You will be using these data files to train and test a neural network for prediction of myeloid versus lymphoblastic (AML vs. ALL) leukemia subtype. The training file contains three class labelings. The first is correct and the other two are randomly assigned. You will be exploring the behavior of your system using cross-validation on the training set under various conditions followed by testing your trained systems on the test set. You will use fully-connected networks with a single hidden layer for all experiments.
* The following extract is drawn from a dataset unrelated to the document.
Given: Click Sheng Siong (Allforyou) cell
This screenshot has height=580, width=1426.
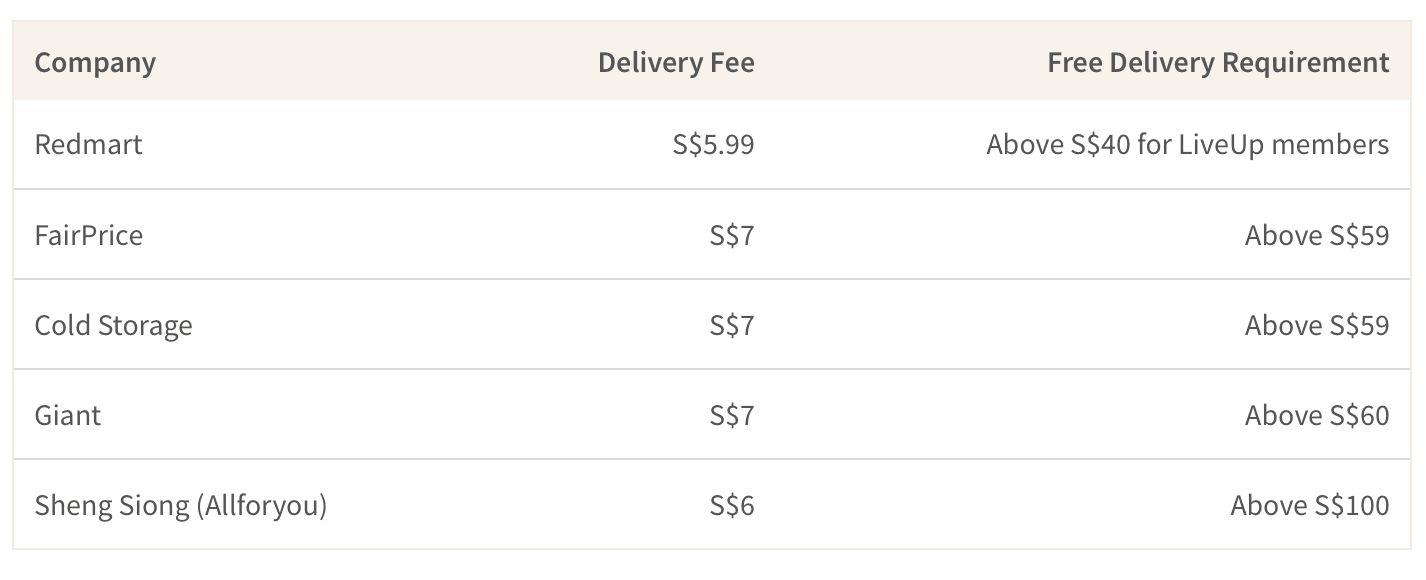Looking at the screenshot, I should tap(181, 506).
Here is what you need to do:

1) Augment your neural network code to support input variable preselection based on the t statistic. You should be able to choose the N input variables with highest t statistic based on the class labels in a training set. The network should only depend on these input variables.

2) Generalize your NN code to perform leave-one-out cross-validation, with variable preselection on only the data using in each cross-validation for training. It is not OK to use all data examples for variable preselection, only those that are part of each round of cross-validation.

3) Implement a facility for training (with variable preselection) on a training set and testing on an independent test set.

4) Experiment with different preselection set sizes, learning rates, and stopping criteria using cross-validation on the training set. Using the parameter regime that works best under cross validation, train a network using the training data and test it using the test data.

5) Run the identical parameter regime from (4) using the randomly relabeled training classifications with the training data and test these two networks on the test data.

6) Try to construct a parameter regime such that your network can learn the two bogus mappings on the training set to greater than 90% correct training classification. Note: this is not a cross-validation, just a fit to the training data. Test your best trained network for each randomly labeled training set on the test data.

What to turn in:

1) Your program listing.

2) A description of the parameter exploration you performed under (4). Report your best cross-validation result. Show the exact network output for the blind test using your optimal parameter regime. Is your test performance close to the training cross-validation performance? Why or why not?

3) Your results for (5). Is your test performance better or worse than when using properly labeled data? Why or why not?

4) Your results for (6). What does this tell you about the dangers in overfitting training data?